Autonomous Indian Media Institute

Indian Institute of Mass Communication (IIMC) is an Indian deemed-to-be-university, established on 17 August 1965 in Delhi. Considered as the best media education institute of the country, it has five regional centers across India. The IIMC is an autonomous society under the Ministry of Information and Broadcasting.
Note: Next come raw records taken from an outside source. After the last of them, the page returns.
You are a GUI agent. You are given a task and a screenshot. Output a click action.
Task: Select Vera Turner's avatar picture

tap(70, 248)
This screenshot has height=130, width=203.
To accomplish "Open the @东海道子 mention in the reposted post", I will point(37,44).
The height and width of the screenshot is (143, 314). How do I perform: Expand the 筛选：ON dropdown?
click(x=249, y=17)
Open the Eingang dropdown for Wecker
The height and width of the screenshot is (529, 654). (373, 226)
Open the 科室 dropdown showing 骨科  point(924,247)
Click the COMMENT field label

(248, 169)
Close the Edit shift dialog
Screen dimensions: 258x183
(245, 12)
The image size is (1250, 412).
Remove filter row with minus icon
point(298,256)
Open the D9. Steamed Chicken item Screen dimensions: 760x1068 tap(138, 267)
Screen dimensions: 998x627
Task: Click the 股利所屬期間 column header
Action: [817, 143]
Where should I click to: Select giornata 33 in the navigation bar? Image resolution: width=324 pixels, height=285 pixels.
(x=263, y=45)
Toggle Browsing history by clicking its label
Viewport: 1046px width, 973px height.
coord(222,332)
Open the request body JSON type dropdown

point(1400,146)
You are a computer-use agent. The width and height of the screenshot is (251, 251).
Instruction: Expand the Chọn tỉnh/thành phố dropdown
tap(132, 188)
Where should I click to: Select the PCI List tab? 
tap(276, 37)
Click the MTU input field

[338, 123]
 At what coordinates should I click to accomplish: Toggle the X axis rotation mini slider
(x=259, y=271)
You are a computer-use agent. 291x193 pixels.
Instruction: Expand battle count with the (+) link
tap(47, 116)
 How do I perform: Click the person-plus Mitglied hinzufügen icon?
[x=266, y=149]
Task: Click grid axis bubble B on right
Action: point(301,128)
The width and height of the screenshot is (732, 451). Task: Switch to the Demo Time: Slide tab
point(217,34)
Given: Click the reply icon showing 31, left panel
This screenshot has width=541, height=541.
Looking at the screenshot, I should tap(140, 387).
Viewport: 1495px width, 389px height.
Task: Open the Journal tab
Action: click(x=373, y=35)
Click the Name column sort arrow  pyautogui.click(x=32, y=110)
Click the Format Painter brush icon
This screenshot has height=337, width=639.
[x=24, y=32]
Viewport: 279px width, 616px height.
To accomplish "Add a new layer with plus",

The Institute offers PG Diploma courses in media subjects like journalism (Hindi, English, Odia, Urdu, Marathi and Malayalam), radio and television, advertising & public relations, digital media, and corporate communication & brand management. It also offers Master of Arts programs in media business studies, strategic communications, and new media communications. Additionally, the institute provides a Doctor of Philosophy program in mass communication and journalism.

== Institutes ==
The institute has its headquarters in New Delhi and five regional campuses at Aizawl (Mizoram), Amravati (Maharashtra), Dhenkanal (Odisha), Jammu (J&K), and Kottayam (Kerala).

Regional Centers
| Centers | City | State/UT | Founded |
|---|---|---|---|
| Indian Institute of Mass Communication, Delhi | New Delhi | Delhi | 1965 |
| Indian Institute of Mass Communication, Dhenkanal | Dhenkanal | Odisha | 1993 |
| Indian Institute of Mass Communication, Kerala | Kottayam | Kerala | 1995 |
| Indian Institute of Mass Communication, Mizoram | Aizawl | Mizoram | 2011 |
| Indian Institute of Mass Communication, Maharashtra | Amravati | Maharashtra | 2011 |
| Indian Institute of Mass Communication, Jammu | Jammu | Jammu and Kashmir | 2012 |

== History ==
The Indian Institute of Mass Communication (IIMC) was established on 17 August 1965, by the central government. It was an initiative of the Ministry of Information and Broadcasting. Then minister of this department, Smt. Indira Gandhi, attended the inauguration. Renowned journalist and diplomat Gopalaswami Parthasarathi is credited as the founder of the institute, and eminent press advisor H. Y. Sharada Prasad is also considered instrumental in its establishment. The blueprint of the institute was prepared by a team of communication experts headed by American scholar Wilbur Schramm, who is often regarded as the "father of communication studies".The first worker joined IIMC, Birbal, and later laid the foundation stone of IIMC Delhi on behalf of Birbal.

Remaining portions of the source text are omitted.